■ Supplied records
#####
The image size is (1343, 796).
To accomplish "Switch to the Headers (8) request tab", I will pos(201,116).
#####
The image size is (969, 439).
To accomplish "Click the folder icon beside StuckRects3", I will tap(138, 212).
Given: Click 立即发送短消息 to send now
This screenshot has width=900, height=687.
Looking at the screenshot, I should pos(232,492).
#####
■ Your goal
Report the number of lines in the records that include the string "accomplish", and write no other words.

■ Problem solution
2